Breaking "Washington Rules"

News | March 06, 2012

Andrew J. Bacevich, professor of international relations and history at Boston University, a speaker at the Affordable World Security Conference at the Newseum in Washington on March 27–28, 2012, spoke with EWI's John Sinden, Jr. He address his views on the U.S. role in global security and the way the U.S. sees itself internationally.

In your new book, Washington Rules: America’s Path to Permanent War, what are the “Washington rules,” and how do the components you call the American credo and the sacred trinity play into them?

The “Washington Rules” are the hidden-in-plain-sight habits that constitute the essential elements of U.S. national security policy: "defense" forces designed not for defense but as instruments of global power projection; a vast network of bases to maintain a global military presence; the marriage of forces and presence to support a penchant for global interventionism. The "American credo" provides an ideological justification for this "sacred trinity" of practice.

 

You point to the trend of high-ranking U.S. policy officials mobilizing support from the citizenry for military endeavors abroad through scare tactics such as alluding to an inflated existential threat. You also argue that the U.S. government keeps the public cushioned from the human and fiscal costs of war. In your opinion, what actions can the U.S. public take to reverse these trends and become more involved in foreign policy and defense spending?

Americans universally claim to "support the troops." Alas, that's mostly talk. We need to demonstrate meaningful support for the troops by paying closer attention to how they are actually used. If we value the troops, we should wish to keep them from harm and to protect them from being abused.

 

Recent U.S. military initiatives have been primarily focused on combating networks of violent extremism. Can extremist ideology and resentment toward the United States be defeated militarily? If not, what other avenues do you advocate for countering these networks?

The American military's MO over the past decade has gone from liberation to pacification to assassination. I'm all for killing bad guys when there is no alternative. The problem with targeted assassination as a policy is that it amounts to war divorced from politics rather than war as a continuation of politics. The animus directed against the United States and the West that comes out of the Islamic world has a historical and political basis. If our "war" in (against?) the Greater Middle East is ever to end, we've got to take seriously the political grievances that sustain the violence directed against us.

 

In Washington Rules, you suggest limiting the U.S. military footprint, specifically in the Persian Gulf and Central Asia, because as you state: “Priority [for base closure] should be given to those regions where the American presence costs the most while accomplishing the least.” What do you think of the argument that the presence pays dividends in stability as several states in the Middle East and North Africa undergo violence and political change?
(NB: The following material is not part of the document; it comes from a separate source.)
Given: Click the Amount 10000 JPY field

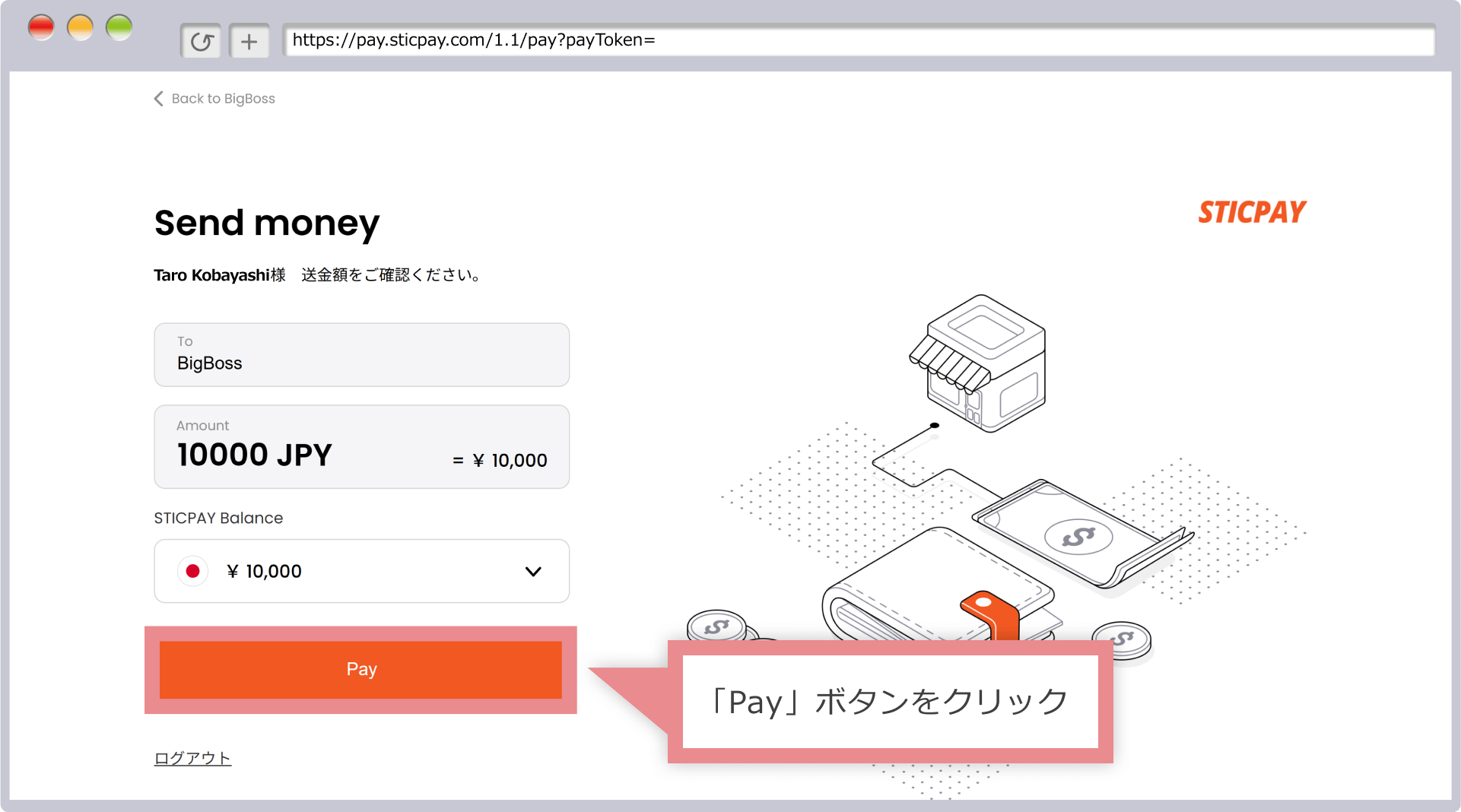Looking at the screenshot, I should (x=361, y=447).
I don't mean to be rude, but it's bulls–t. If we survey the ever-intensifying levels of U.S. military activism in the Greater Middle East since the promulgation of the Carter Doctrine, the record is quite clear: Our actions promote instability, not the reverse.

 

Is there a specific point or message concerning U.S. defense policy, or defense policy in general, you want your readership to take away from your other new book The Short American Century?
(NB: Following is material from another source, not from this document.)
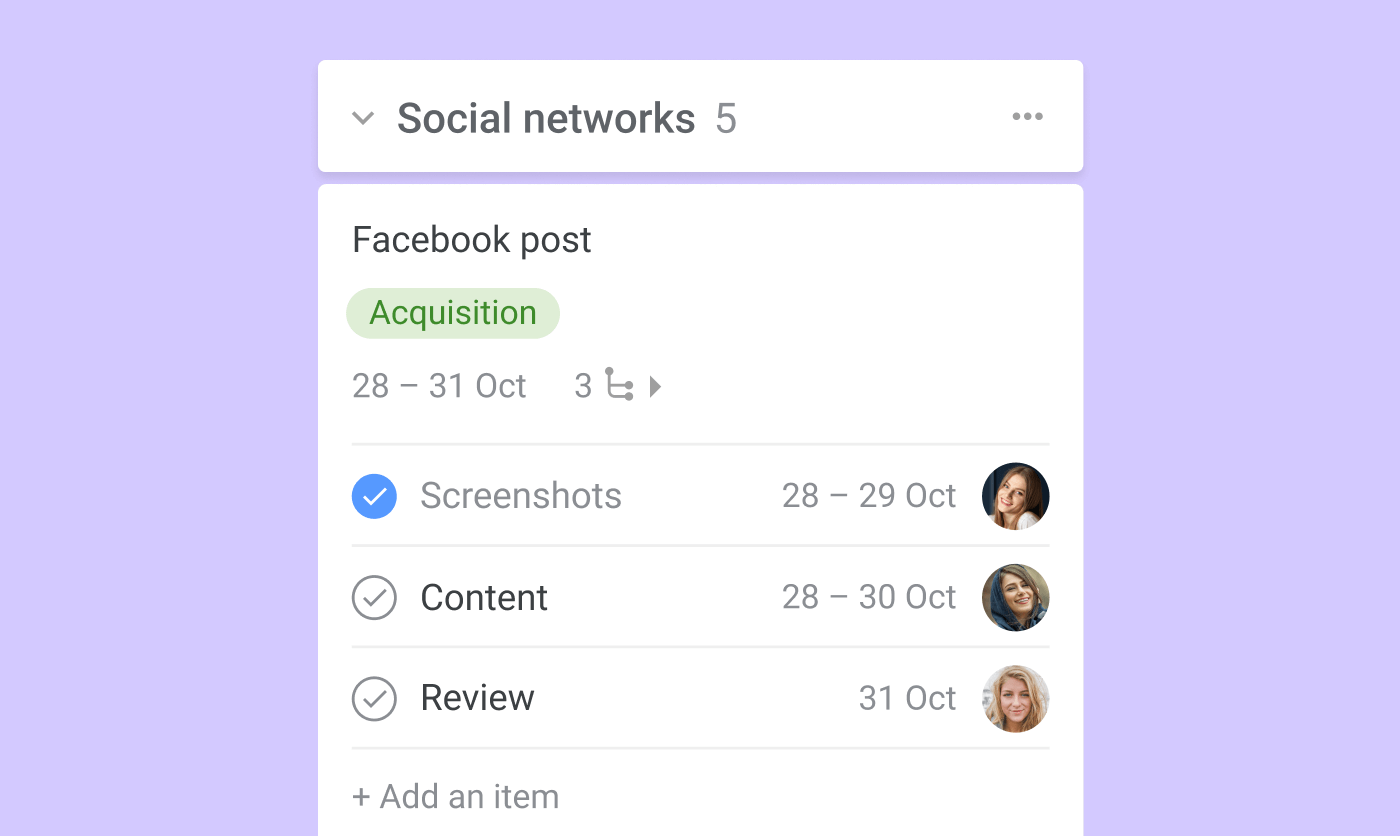Click the Screenshots assignee avatar

point(1015,496)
The new book is a collection of essays in which distinguished scholars reflect on what the American Century was all about—a matter that falls within the purview of historians, since the American Century has ended. The views expressed vary greatly—that was my intent. As to what readers might take away from the book, I can only speak for myself.
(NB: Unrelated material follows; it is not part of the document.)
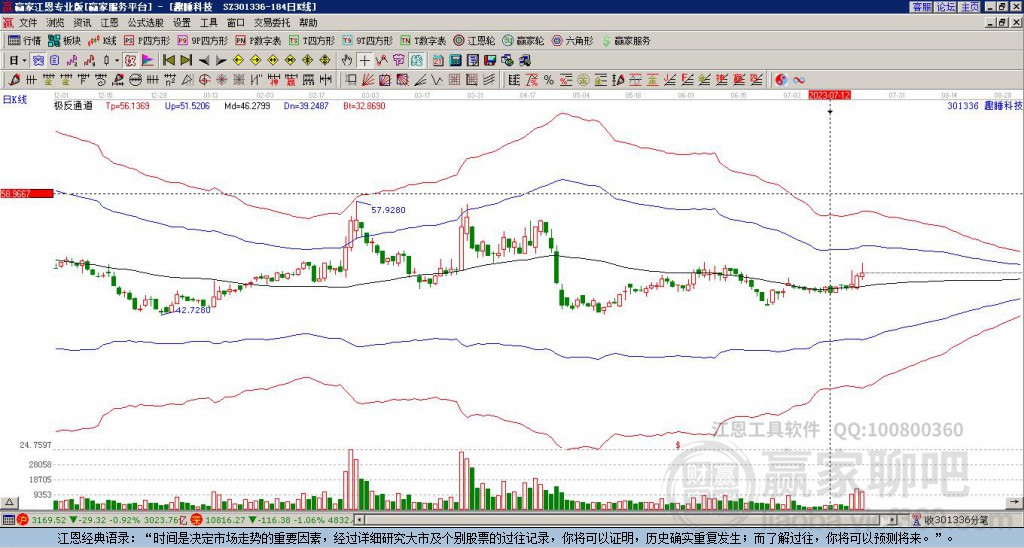Expand volume panel with triangle button
Screen dimensions: 1024x548
[x=8, y=502]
I believe that the record of the American Century ought to teach us humility. Those who inhabit (or who seek) positions of power in Washington peddle the notion that history has a purpose and a destination and that Americans are called upon to guide—or, if need be, coerce—humanity toward that destination. It's all nonsense. In reality, if history has a purpose, we humans are incapable of divining it. The best we can do is to try to cope with whatever surprise lurks just around the corner.

 

The Affordable World Security Conference is designed to weigh competing priorities for future security policy. What do you think receives too little attention?

What receives too little attention is the imperative of putting our own house in order—economically, politically, culturally, and morally.

 

What emerging security issue—economic stability, environmental sustainability, cybersecurity, etc.—do you think poses the greatest challenge to the current world security structure?

Damage to the environment that stems from the universalization of American-style consumer culture.